Jeremiah 15:21 And I will deliver thee out of the hand of the wicked, and I will redeem thee out of the hand of the terrible.
Revelation 12:11 And they overcame him by the blood of the Lord, And the word of their testimony, and they loved not their lives unto death.
Psalm 27:1 The Lord is my light and my salvation; whom shall I fear? the Lord is the strength of my life; of whom shall I be afraid.
Isaish 41:10 Fear thou not; for I am with thee: be not dismayed for I am God, I will strengthen thee; yea I will help thee; yea I will uphold thee; with the right hand of my righteous.
II Timothy 1:7 For god hath not given us the spirit of fear; but of power, and of love, and of a sound mind.
Hebrew 13:5-6 Let your conversation be without covetousness; and be content with such things as ye have: for he hath said, I will never leave thee, nor forsake thee. 6 So that we may boldly say, The Lord is my helper, and I will not fear what man shall do unto me.
Psalm 118:1-2 I will Love, thee O Lord my strength. The Lord is my rock, and my fortress, and my deliverer; my God, my strength, in whom I will trust; my buckler, and the horn of my salvation, and my high tower.
Psalm 61:2-3-4From the end of the earth will I cry unto thee, when my heart is overwhelmed; lead me to the rock that is higher than I. for thou hast been a shelter for me, and a strong tower from the enemy. I will abide in thy tabernacle for ever; I will trust in the convert of thy wings
. Luke 10:19 Behold, I give unto you power to tread on serpents and scorpions, and over all the power of the enemy: and nothing shall by any means hurt you.
Isaiah 54:17 No weapon that is formed against thee shall prosper; and every tongue that shall rise against thee in judgment thou shalt condemn. This is the heritage of the servants of the Lord, and their righteous is of me, saith the Lord.


----------



## Melon (Jun 1, 2004)

Help!


----------



## Reel Time (Oct 6, 2009)

What pokey says .... huh?
I'm not sure what you are asking.


----------



## Melon (Jun 1, 2004)

Just prey for txgoddess's family! Jesus loves us all!


----------



## Reel Time (Oct 6, 2009)

Melon said:


> Just prey for txgoddess's family! Jesus loves us all!


I've been doing that and will continue!


----------



## Hooked Up (May 23, 2004)

*Gotta love this!*

http://2coolfishing.com/ttmbforum/showthread.php?t=256787


----------



## catchysumfishy (Jul 19, 2008)

Melon said:


> Just prey for txgoddess's family! Jesus loves us all!

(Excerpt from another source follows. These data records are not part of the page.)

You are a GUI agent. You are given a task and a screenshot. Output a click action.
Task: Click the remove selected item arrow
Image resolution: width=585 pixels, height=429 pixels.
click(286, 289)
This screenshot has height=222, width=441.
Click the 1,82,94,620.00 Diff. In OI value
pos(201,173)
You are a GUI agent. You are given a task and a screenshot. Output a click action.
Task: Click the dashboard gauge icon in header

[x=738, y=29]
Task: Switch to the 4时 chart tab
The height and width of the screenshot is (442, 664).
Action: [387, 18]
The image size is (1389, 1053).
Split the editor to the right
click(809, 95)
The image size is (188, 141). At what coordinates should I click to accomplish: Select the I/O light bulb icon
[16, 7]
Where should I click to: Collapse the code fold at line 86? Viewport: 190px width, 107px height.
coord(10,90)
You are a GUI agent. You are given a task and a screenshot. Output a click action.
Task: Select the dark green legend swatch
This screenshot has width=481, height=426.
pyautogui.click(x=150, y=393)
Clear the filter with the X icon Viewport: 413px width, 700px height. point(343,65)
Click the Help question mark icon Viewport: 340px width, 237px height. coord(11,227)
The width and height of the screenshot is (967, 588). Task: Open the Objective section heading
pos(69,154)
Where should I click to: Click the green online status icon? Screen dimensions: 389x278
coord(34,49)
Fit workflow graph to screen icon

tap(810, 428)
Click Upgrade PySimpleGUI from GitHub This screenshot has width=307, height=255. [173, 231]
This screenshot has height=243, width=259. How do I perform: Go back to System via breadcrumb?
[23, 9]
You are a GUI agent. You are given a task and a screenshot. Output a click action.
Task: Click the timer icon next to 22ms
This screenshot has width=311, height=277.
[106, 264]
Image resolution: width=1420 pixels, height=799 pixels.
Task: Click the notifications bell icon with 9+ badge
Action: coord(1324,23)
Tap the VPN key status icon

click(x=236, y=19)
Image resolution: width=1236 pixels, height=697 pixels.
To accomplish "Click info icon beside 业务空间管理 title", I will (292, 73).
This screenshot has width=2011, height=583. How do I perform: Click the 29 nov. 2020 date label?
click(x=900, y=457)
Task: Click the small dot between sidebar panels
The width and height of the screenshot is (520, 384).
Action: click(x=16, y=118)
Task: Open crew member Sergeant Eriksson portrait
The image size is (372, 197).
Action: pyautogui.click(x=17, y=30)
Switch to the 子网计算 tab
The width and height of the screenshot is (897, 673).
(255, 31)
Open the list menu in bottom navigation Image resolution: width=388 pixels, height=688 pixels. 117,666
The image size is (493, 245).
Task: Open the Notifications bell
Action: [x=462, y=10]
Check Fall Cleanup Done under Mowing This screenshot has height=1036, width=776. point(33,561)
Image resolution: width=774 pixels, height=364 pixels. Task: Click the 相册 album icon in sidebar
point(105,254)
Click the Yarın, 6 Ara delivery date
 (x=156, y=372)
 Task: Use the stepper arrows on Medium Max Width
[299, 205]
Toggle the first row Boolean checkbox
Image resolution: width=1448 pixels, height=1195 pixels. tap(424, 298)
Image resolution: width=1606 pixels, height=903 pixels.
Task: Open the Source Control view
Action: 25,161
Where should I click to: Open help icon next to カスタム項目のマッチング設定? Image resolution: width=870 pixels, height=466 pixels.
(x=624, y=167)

We are with Them Melon, Prayers are definitely being sent. They also need to stay focused as much as possible due to the fact that they are being hit from both sides of the family..actually in every direction! They have to travel too so i have been sending prayers to keep them Safe there also! Thanks for bringing it to Everyones attention again Melon!


----------



## luv2fish (Mar 21, 2005)

Praying here for Thy Will to be done. In Jesus Name. Lord we know you are still a GOD of miracles. Father, Bless all family and friends with peace and strength and wisdom. Use this as a time Lord to draw many to come to know you . In Jesus Name


----------



## spotsndots (May 20, 2005)

prayers sent.


----------